[[ DATA SECTION open ]]

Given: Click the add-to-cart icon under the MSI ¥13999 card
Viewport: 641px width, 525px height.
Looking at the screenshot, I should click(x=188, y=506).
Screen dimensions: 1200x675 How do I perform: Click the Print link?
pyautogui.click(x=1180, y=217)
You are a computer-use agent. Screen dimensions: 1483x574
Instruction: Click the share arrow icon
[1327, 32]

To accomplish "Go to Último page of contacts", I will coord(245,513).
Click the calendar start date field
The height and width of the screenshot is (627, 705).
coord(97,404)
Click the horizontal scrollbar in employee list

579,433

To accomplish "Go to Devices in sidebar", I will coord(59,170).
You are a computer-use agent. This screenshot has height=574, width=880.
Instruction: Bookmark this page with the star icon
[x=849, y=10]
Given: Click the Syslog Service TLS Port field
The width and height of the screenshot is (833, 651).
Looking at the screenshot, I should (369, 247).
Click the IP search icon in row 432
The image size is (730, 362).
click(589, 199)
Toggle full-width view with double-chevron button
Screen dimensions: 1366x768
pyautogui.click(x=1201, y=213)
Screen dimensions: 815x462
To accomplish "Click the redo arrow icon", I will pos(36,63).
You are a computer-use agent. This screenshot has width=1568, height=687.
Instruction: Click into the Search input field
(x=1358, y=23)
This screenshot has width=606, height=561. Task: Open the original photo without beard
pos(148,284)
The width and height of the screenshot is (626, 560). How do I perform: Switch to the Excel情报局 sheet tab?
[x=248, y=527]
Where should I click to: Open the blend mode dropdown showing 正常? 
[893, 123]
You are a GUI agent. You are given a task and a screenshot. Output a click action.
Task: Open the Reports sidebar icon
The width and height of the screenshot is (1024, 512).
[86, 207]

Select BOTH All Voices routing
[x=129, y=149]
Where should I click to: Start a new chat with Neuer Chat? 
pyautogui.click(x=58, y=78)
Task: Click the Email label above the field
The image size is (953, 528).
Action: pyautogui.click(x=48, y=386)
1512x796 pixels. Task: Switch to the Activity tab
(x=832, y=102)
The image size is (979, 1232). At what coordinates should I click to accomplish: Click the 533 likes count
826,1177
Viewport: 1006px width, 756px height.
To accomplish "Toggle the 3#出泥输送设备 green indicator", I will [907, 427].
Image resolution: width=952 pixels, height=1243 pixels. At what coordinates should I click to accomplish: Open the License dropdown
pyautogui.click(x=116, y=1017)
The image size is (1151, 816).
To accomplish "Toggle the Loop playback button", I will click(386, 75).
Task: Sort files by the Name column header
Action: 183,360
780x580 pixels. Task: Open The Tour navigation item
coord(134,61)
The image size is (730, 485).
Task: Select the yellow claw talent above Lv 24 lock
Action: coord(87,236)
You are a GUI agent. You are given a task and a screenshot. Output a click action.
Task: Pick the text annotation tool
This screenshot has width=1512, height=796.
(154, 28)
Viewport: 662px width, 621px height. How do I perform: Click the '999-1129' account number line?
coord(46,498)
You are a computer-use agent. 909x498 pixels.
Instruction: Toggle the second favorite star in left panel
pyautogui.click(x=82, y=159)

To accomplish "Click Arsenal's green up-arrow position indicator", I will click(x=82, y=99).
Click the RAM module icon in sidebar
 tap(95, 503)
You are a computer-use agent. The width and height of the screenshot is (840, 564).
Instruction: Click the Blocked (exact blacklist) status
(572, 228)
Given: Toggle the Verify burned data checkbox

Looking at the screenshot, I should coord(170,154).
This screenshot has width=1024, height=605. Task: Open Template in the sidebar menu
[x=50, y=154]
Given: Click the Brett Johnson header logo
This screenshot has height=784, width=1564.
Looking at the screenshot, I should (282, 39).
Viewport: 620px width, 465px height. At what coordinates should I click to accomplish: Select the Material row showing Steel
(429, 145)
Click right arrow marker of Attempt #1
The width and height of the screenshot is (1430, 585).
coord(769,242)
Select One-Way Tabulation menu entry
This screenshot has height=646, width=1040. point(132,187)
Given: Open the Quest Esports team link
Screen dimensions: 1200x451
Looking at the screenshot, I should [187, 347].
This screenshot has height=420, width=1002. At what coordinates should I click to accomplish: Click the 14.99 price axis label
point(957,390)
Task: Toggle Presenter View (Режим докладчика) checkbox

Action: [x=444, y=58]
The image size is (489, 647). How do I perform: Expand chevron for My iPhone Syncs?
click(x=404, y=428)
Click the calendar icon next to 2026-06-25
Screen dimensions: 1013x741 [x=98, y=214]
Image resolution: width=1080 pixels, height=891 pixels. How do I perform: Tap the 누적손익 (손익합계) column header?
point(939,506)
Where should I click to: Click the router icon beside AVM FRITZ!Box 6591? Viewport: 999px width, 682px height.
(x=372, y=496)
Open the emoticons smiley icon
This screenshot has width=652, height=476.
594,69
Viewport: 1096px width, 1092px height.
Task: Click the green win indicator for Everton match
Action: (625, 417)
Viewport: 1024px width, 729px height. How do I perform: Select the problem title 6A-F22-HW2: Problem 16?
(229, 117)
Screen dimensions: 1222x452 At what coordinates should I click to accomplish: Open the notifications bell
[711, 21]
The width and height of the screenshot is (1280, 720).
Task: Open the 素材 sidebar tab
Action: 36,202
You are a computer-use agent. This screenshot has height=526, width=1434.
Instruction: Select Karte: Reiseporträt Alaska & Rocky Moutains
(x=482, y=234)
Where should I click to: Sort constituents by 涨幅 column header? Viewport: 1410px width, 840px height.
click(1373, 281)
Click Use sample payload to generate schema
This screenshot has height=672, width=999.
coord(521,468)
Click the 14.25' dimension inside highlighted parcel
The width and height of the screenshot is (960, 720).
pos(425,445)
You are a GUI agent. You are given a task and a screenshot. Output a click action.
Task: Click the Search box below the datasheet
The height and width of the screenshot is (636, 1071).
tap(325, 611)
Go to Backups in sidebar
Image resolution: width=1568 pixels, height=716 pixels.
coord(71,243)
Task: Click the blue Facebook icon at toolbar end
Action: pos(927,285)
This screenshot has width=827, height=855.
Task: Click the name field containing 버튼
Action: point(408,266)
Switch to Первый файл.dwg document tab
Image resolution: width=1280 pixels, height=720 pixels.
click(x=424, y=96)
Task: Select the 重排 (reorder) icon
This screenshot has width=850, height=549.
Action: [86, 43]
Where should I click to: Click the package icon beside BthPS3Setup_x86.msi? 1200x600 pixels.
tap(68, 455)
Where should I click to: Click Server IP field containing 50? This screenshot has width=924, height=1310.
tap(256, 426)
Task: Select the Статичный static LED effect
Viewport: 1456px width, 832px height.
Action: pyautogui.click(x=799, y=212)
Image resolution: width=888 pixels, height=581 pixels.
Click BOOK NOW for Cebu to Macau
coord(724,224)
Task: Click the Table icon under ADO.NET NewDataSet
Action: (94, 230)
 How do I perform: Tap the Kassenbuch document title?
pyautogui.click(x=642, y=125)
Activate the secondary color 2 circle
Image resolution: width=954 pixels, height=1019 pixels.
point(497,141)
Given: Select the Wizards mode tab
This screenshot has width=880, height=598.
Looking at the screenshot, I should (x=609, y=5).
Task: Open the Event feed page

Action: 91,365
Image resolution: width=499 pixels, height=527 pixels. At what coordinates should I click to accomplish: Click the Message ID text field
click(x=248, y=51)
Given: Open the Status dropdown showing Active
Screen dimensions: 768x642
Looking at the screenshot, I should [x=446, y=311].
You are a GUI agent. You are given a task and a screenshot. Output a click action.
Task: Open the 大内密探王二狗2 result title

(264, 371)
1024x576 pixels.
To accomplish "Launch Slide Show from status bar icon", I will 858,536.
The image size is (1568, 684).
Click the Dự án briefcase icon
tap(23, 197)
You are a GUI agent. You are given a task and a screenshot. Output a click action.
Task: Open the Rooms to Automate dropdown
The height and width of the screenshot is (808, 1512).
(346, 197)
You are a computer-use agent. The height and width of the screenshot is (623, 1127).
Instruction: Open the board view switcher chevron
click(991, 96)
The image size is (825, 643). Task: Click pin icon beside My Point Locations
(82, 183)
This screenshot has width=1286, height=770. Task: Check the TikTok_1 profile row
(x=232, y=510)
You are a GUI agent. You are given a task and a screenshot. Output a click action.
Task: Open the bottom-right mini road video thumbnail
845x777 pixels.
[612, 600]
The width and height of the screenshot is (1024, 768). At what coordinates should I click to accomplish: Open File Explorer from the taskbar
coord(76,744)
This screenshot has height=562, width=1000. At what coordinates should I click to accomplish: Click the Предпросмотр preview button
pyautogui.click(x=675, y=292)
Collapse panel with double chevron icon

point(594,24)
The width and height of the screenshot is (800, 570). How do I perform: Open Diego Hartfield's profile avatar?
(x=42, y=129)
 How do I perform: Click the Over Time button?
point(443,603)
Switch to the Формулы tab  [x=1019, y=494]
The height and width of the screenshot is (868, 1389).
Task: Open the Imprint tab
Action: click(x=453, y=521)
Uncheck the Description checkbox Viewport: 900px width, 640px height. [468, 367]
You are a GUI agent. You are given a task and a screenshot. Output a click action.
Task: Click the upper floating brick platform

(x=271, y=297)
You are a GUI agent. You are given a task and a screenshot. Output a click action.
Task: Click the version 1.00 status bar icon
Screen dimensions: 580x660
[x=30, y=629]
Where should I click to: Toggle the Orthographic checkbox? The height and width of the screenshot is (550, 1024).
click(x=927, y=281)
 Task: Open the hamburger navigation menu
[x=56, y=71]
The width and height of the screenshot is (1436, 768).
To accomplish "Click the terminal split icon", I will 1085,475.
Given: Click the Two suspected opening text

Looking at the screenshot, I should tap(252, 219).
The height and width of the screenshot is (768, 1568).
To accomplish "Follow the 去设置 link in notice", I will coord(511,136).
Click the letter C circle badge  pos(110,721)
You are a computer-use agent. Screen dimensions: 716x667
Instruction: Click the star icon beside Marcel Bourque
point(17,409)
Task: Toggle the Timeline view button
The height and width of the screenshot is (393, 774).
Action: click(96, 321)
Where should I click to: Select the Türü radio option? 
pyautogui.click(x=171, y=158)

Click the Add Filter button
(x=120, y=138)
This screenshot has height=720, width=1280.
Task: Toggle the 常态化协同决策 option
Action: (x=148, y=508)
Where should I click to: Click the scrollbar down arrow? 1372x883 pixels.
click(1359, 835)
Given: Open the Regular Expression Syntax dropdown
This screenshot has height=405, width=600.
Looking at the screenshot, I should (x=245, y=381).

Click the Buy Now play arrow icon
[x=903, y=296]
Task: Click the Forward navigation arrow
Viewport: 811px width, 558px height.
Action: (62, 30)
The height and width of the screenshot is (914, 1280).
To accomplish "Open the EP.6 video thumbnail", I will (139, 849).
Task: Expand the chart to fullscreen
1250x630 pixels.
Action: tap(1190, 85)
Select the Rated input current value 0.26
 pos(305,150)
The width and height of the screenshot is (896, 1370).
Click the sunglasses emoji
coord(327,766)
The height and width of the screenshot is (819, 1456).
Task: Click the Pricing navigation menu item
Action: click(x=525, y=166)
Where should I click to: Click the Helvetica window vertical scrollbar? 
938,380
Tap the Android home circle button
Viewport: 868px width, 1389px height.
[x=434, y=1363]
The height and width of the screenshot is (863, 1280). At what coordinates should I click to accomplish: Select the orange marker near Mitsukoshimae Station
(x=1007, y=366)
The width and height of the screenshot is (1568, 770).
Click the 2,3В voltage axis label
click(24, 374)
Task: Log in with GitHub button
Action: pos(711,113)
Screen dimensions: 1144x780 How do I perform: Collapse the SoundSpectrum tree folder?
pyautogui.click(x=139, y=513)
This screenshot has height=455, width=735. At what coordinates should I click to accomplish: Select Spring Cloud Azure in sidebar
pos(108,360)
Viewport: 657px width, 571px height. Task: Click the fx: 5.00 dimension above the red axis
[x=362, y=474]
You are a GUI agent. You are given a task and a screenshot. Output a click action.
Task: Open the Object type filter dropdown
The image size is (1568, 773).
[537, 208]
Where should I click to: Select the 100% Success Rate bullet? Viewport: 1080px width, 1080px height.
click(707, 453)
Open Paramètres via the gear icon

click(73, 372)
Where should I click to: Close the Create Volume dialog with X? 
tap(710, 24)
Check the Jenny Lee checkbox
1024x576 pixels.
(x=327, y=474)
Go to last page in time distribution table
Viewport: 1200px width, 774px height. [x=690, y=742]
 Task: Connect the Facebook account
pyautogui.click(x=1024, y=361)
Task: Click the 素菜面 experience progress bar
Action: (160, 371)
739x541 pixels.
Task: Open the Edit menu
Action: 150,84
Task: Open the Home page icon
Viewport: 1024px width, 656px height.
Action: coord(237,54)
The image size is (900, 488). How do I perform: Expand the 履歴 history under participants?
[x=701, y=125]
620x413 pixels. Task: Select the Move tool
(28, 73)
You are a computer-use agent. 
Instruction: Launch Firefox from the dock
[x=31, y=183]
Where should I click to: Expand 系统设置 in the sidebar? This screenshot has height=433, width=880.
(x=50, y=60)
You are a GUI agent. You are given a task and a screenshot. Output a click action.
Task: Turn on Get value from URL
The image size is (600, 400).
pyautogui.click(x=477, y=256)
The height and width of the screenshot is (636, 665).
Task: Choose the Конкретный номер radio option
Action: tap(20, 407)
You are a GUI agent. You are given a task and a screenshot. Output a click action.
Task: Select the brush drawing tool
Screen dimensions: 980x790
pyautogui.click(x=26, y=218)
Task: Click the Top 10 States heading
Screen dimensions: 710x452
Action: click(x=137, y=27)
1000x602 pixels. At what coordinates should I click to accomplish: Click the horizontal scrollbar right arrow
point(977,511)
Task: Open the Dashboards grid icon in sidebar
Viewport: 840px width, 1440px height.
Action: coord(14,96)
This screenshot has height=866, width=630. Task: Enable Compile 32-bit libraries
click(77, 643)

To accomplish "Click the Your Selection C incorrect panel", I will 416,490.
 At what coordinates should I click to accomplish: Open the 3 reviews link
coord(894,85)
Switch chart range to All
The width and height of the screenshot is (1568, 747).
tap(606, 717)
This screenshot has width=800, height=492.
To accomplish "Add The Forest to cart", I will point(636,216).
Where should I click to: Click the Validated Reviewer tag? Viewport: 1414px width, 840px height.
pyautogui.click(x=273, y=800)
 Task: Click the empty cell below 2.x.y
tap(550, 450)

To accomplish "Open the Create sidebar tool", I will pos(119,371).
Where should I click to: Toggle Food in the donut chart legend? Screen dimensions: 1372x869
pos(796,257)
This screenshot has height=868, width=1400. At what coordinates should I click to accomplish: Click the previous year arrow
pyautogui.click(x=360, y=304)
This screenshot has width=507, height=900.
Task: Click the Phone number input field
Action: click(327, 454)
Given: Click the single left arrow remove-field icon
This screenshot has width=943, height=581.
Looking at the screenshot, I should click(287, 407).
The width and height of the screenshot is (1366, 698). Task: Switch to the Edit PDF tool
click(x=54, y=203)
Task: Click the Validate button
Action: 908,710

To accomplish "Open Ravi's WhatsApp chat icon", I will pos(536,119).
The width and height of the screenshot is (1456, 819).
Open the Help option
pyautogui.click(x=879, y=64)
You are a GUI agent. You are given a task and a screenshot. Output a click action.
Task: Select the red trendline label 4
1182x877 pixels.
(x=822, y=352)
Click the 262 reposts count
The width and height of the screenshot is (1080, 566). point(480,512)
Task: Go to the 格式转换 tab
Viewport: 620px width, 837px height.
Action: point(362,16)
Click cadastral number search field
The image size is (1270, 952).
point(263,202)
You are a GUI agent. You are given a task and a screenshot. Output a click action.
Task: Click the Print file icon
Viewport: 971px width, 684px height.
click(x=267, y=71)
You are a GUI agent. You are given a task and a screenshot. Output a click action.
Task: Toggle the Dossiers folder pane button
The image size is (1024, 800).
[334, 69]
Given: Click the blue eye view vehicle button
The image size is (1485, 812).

[[ DATA SECTION closed ]]

# YOUR ASSIGNMENT:
Working through the data above, find every line holding "cart" and copy it.

# ANSWER SPACE:
Given: Click the add-to-cart icon under the MSI ¥13999 card
To accomplish "Add The Forest to cart", I will point(636,216).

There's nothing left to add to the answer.